### SELECTION
* BEGIN *
But, again, I promise no bra photos!!!


----------



## HGFarm (Jun 26, 2011)

ROTFL.... Ok, there might be some secrets you want to keep, hahahahaha


----------



## StarRidgeAcres (Jun 27, 2011)

Jill, you are cracking me up! I never would have guessed, but then I got to wondering how many women around me are wearing Barbie Hair and I'd never know?

I think it is about time for a show...of the wigs! Not Wonder Bras or other under garments!


----------



## Jill (Jun 27, 2011)

I just love them. I kind of grew up around them because my mom is also a fan... but I converted her to the (nicer quality) synthetic wigs. She used to only buy human hair wigs and had some that cost $3,000 +. Now she likes these < $300 or so ones I love



Now anytime I see someone with really pretty hair, I wonder if they're also wearing a wig



They're just so easy and you can try so many styles and colors. When I first started buying them for myself, I went to a high end boutique that helped me pick some out, etc. Now I know what I like and order online. They're awesome IMO



The newer ones I got are more of a honey blonde w/ lighter blonde hight lights and lighter blonde like some of the ones pictures. I bought two in each shade (four of the same style). They're longer than the ones I usually wear and frame my face really nicely. I am crazy about this new style



They were on sale and I wanted to have plenty because after awhile, they get frayed ends and I throw them away (2-3+ years because I take good care of them, rotate them with other wigs, and am easy on them). The icing on the cake is these new wigs are the least I've ever spent on a wig and I am crazy about them.

The way I see it, most women wear make up, lots of women have fake boobs, so this isn't really any different and I think they're a lot lower maintenance and more flexible than extensions


----------



## Katiean (Jun 27, 2011)

I used to wear wigs in high school. My sister had a very lovely fall (goes on the back of your head) and it matched her hair perfectly. She had long flowing hair with none of the trouble. I sometimes wish I could take my hair off at night. It tangles so bad but I do not look good in short hair.


----------



## Jill (Jun 27, 2011)
* END *
### STORED DATA
* BEGIN *
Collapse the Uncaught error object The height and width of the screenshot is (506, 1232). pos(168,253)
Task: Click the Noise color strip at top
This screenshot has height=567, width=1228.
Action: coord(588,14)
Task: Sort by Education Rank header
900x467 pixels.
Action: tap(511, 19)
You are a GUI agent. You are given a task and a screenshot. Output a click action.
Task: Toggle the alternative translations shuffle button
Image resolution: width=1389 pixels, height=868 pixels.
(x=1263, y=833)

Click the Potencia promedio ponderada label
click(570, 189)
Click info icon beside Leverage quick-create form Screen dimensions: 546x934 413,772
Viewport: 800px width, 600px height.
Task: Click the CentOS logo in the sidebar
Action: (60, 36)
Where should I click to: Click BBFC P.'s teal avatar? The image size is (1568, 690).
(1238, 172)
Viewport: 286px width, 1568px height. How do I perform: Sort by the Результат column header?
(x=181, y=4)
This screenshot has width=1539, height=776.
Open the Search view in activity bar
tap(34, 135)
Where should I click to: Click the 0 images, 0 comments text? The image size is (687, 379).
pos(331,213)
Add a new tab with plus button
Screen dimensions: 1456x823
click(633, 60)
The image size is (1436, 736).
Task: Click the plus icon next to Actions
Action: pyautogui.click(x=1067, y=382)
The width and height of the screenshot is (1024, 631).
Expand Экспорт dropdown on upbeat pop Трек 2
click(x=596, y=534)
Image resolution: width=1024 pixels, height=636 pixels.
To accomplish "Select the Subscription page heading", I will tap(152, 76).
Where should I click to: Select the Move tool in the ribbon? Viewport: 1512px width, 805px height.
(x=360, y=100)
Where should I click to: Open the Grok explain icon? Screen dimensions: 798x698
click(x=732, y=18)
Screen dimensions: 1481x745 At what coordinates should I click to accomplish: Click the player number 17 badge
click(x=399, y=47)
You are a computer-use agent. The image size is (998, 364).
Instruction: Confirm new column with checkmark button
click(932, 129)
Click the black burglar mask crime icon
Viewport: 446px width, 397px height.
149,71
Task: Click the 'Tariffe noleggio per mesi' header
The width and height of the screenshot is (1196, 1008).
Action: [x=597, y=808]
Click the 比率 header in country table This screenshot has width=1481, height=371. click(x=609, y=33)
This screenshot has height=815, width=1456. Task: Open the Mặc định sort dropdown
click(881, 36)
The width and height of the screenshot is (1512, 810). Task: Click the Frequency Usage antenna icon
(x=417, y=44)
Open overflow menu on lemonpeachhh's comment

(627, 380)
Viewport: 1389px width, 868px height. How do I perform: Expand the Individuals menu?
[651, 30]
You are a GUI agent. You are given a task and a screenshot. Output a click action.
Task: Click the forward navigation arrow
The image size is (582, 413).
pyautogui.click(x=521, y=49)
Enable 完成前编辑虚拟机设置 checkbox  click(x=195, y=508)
* END *
### THINGS TO DO
1. Using the wig thread, decide whether each statement is true: (a) Jill's mother once bought only human hair wigs; (b) Jill bought three wigs of her new style; (c) Katiean says she looks good in short hair. Answer yes or no for each and quote the words that settle it.
2. Quote the wig thread between "Jill, you are" and "I'd never know?", inclusive.
The material has no connection to the wig thread.

### COMPLETED EXERCISE
1.
(a) Yes: "She used to only buy human hair wigs"
(b) No: "I bought two in each shade (four of the same style)."
(c) No: "I do not look good in short hair."

2.
Jill, you are cracking me up! I never would have guessed, but then I got to wondering how many women around me are wearing Barbie Hair and I'd never know?